FOSSPicks
Git Cola
In the same way that we're all perhaps looking for an ideal Python IDE (see above), we're all waiting for a good Git GUI that can make sense of all of those weird options that keep being added. Git is brilliant and wonderful and not too difficult to understand at a high level. However, as soon as you scratch the surface, there are just so many options and ways of accomplishing the same task. A GUI should help resolve these problems by offering a canonical process for all of the most common tasks, as well as a way to visualize exactly what's happening in your own branches, as well as the branches they track on some distant online repository. Git Cola gets close, although, if you're a beginner, it won't help you learn Git. This is because its default view assumes you already know what you're doing and most likely are accessing a project with a comprehensive set of Git history.
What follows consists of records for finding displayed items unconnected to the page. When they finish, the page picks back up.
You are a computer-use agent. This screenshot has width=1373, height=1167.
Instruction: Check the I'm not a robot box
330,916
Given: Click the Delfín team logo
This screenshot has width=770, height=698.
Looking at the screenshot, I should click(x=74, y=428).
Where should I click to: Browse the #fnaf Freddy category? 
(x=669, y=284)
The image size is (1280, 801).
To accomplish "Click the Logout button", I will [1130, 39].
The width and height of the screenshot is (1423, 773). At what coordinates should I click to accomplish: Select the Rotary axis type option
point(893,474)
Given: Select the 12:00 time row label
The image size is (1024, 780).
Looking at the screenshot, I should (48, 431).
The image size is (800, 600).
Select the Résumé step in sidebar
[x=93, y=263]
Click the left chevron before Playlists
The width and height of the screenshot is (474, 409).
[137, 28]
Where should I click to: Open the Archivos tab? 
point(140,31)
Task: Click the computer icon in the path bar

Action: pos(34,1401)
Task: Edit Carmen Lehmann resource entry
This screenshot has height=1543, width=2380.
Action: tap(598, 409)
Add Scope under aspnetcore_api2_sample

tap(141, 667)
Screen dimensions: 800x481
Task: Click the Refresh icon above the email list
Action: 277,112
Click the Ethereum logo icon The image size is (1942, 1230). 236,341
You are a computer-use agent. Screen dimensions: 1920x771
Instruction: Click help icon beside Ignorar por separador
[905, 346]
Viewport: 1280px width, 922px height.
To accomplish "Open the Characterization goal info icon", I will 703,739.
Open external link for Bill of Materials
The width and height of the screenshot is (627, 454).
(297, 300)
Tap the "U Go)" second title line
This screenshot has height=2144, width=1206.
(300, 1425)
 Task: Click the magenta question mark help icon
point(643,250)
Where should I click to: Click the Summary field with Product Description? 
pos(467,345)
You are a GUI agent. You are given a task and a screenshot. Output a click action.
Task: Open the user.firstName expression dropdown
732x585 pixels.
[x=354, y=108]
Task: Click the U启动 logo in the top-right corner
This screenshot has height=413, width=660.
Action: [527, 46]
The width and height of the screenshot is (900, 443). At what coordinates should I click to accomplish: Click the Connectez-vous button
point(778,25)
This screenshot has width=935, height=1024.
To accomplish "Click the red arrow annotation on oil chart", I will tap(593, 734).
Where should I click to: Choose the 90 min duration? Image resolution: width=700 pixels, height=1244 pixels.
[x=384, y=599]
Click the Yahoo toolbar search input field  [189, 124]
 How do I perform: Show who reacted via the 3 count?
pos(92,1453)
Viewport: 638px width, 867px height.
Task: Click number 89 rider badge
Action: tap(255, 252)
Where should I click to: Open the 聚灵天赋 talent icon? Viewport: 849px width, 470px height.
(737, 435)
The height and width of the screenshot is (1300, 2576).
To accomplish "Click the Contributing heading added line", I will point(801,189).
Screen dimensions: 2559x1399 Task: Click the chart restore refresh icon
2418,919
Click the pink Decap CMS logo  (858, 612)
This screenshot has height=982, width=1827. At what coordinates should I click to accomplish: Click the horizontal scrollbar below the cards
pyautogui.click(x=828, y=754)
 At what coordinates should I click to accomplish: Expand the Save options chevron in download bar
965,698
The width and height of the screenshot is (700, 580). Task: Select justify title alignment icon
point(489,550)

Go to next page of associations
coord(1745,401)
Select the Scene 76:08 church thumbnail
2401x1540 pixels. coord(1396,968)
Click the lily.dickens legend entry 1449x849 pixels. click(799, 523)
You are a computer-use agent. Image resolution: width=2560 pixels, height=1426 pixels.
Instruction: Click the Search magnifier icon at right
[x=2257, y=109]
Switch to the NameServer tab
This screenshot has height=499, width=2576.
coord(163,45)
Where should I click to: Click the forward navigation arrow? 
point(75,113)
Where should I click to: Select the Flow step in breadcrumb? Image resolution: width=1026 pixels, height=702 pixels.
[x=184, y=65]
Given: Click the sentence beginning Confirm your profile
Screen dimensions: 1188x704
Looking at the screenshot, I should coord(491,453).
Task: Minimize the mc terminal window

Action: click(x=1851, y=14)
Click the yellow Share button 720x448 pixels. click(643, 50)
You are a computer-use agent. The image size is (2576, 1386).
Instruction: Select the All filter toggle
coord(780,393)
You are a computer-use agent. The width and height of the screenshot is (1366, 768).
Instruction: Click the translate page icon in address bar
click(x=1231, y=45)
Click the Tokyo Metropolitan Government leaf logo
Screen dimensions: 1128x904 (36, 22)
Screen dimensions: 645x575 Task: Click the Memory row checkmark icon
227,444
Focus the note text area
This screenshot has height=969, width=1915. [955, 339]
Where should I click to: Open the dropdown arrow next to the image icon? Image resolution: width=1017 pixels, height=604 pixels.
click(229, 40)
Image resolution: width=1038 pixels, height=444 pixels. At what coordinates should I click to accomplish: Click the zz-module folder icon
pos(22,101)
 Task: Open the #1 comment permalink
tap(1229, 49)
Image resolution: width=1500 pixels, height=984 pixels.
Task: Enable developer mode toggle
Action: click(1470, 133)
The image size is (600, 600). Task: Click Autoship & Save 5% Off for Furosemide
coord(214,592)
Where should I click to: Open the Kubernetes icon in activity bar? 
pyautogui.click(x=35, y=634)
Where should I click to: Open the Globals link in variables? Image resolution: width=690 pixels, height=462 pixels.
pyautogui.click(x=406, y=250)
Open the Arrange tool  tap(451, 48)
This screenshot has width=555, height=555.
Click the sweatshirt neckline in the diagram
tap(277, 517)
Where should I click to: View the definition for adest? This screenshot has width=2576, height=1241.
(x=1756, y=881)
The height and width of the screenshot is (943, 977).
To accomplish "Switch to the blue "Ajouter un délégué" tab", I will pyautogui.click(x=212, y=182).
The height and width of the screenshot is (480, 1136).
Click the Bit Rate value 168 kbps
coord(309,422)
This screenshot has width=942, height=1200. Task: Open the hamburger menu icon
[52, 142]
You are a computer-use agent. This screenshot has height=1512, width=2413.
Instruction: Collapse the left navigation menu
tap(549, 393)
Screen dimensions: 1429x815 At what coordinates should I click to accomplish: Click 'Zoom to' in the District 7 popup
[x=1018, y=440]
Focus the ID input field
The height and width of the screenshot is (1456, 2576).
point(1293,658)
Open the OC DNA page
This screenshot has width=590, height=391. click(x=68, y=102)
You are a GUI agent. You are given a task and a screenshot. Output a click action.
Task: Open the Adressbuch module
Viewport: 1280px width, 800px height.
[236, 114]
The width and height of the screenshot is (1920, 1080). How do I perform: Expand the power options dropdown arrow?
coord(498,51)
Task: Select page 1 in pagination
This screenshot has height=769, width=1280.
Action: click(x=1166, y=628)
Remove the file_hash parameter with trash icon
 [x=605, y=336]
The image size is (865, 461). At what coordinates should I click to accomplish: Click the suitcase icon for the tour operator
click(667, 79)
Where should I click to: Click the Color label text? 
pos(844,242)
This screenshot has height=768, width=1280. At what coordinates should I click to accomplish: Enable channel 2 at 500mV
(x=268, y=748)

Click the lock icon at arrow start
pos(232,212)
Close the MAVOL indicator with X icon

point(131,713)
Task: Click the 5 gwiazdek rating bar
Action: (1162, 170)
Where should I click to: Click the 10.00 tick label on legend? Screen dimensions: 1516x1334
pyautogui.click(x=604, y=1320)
The main view on the left is for showing "diffs," the textual differences between one version of a file and the next. You choose files in various stages of development from the Branches pane, as well as the status pane that shows the paths for those files. A file browser lets you view all the files in the project, along with their status and their last commit message; our favorite view is the DAG visualiser. This looks a little like the visualizer in GitHub, only the timeline for a file is vertical rather than horizontal. It shows how the file diverges and remerges throughout its lifecycle in the project, and consequently, how the entire project grows and changes over time. This could offer some valuable insights to more established projects, helping projects understand how to use various developers to the best of their capabilities.
Project Website
Scientific office suite
Stencila
While the wider world argues about open access to a research paper written invariably about taxpayer-funded research, there's a smaller revolution happening in software. Stencila is an office suite designed specifically for writing the results of reproducible research. Its primary user interface is just like any other office suite, where you create a document and start typing. It includes all the features you'd expect, such as excellent text support and better than average citation support. But in Stencila, these features are augmented by the "execution engine," an embedded reactive programming model that feels a lot like a spreadsheet. It enables you to enter data and process that data within your research document, but when that data changes, so too does the output generated in the remainder of the document. You can even mix code from various programming languages used to process the data within your documents to show how results are processed. This is exactly what you'd expect with an academic paper, but the way this is now interactive and verifiable feels brilliant. It lets you or your peers look through the code for how a plot has been generated, for instance, rather than trusting the authors' word.
The programming languages most commonly used are R, Python, JavaScript, SQL, and Stencila's own Mini. You can share custom functions, data validation, and custom types. Code is often written in snippets, with data loaded via XML – the entire document is typically a series of XML files, and you can convert from Excel spreadsheets, Jupyter notebooks, Markdown, Word documents, and LaTeX. Many of these converters are "lossless," which means you can save your work back out again in the same format and send it to colleagues working with those different software tools. When you're ready to publish, Stencila supports Journal Article Tag Suite (JATS), commonly used by publishers to provide finer output control.